ARTICLE
^^^^^^^^^^^^^^^^
Artificial intelligence and cybersecurity: The real deal

AI will have a growing impact on cybersecurity technology as a helper app, not as a new product category.

So, cybersecurity suppliers are innovating to bring AI-based cybersecurity products to market in a big way. OK, but is there demand for these types of advanced analytics products and services? Yes. According to ESG research, 12 percent of enterprise organizations have already deployed AI-based security analytics extensively, and 27 percent have deployed AI-based security analytics on a limited basis. These implementation trends will only gain momentum in 2018.

What’s driving AI-based cybersecurity technology adoption? ESG research indicates:

  • 29 percent want to use AI-based cybersecurity technology to accelerate incident detection. In many cases, this means doing a better job of curating, correlating, and enriching high-volume security alerts to piece together a cohesive incident detection story across disparate tools.
^^^^^^^^^^^^^^^^
ENTRIES SHOWN
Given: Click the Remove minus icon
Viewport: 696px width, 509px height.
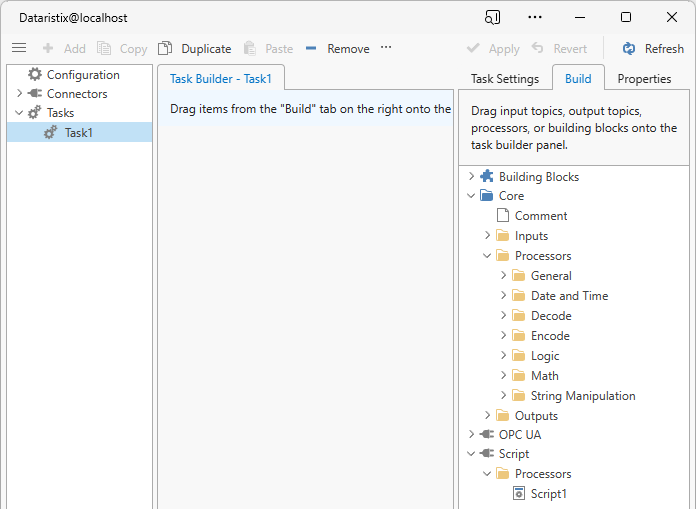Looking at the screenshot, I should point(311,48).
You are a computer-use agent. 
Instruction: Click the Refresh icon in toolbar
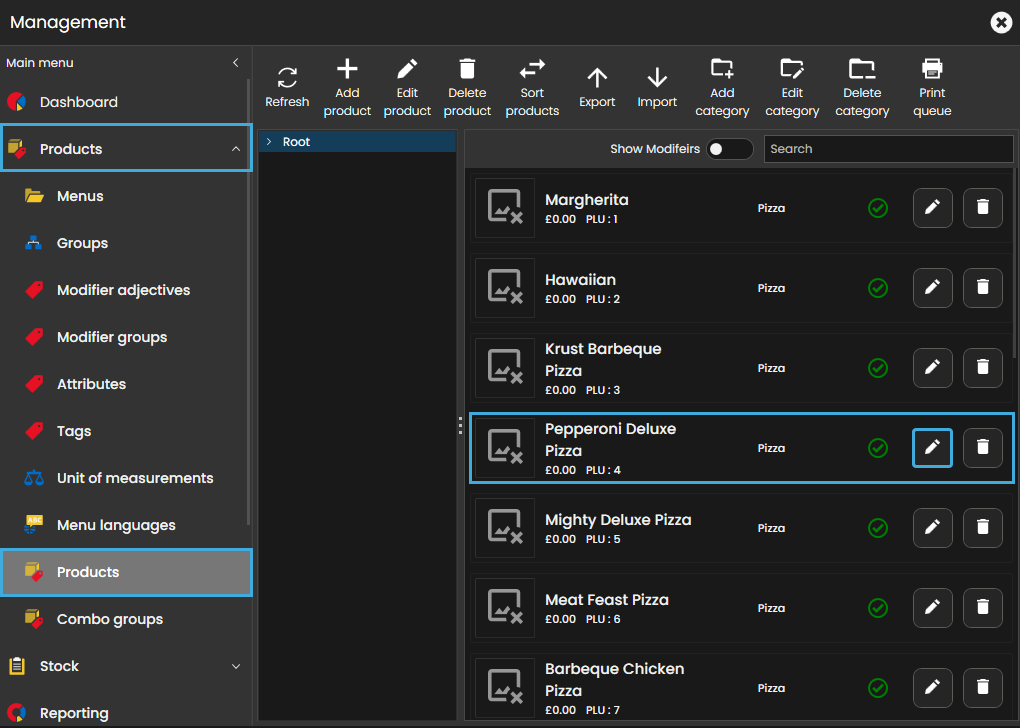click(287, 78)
^^^^^^^^^^^^^^^^
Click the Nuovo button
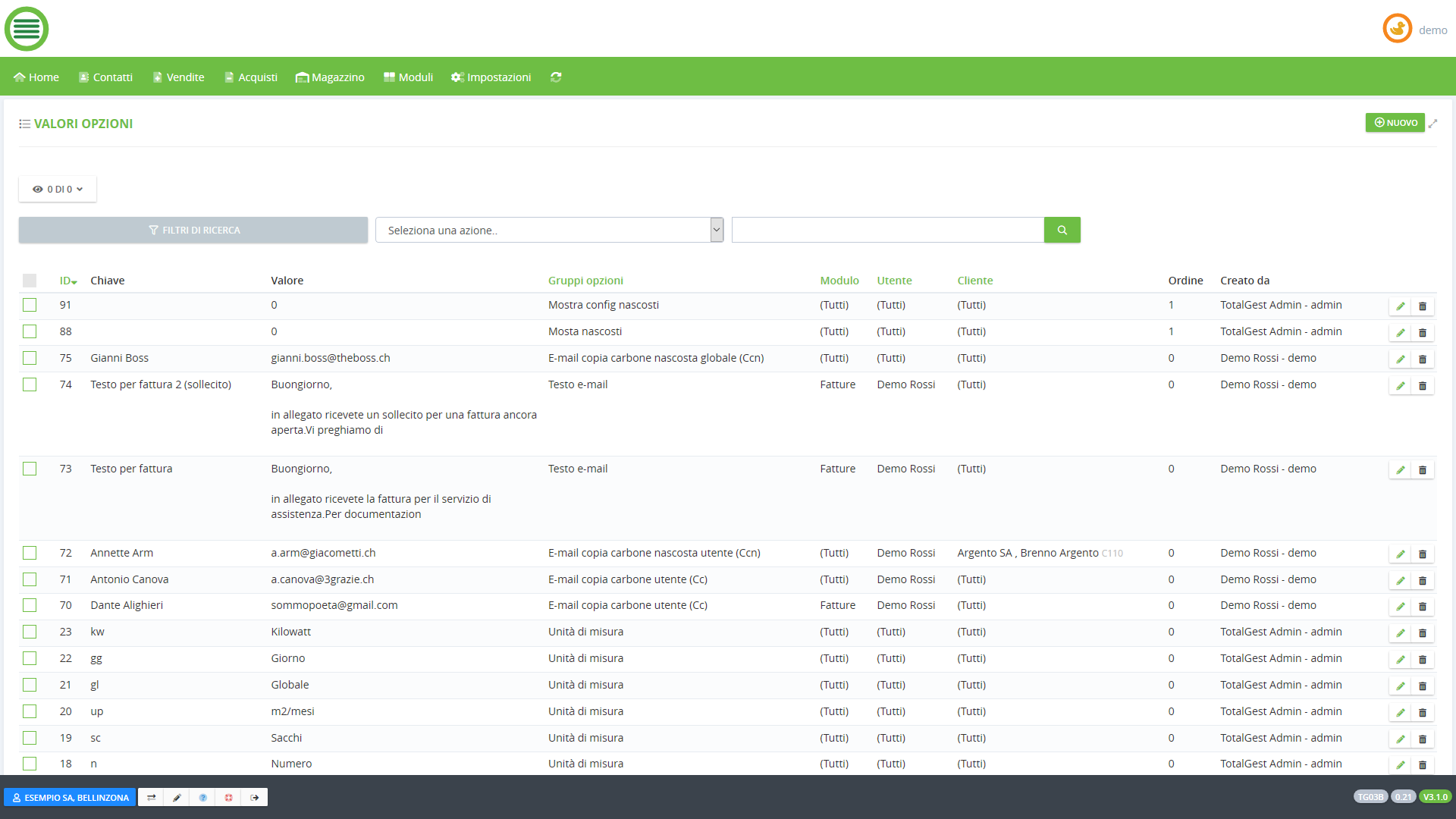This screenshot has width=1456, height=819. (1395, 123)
^^^^^^^^^^^^^^^^
WHAT YOU NEED TO DO
Condense the paragraph of the article on AI and cybersecurity that begins "So, cybersecurity suppliers are innovating" into a brief bulleted list that keeps its main facts. The listing is separate material and is not part of the article.

RIGHT ANSWER
- Cybersecurity suppliers are innovating to bring AI-based cybersecurity products to market in a big way.
- There is demand for these advanced analytics products and services.
- According to ESG research, 12 percent of enterprise organizations have already deployed AI-based security analytics extensively.
- Another 27 percent have deployed them on a limited basis.
- These implementation trends will only gain momentum in 2018.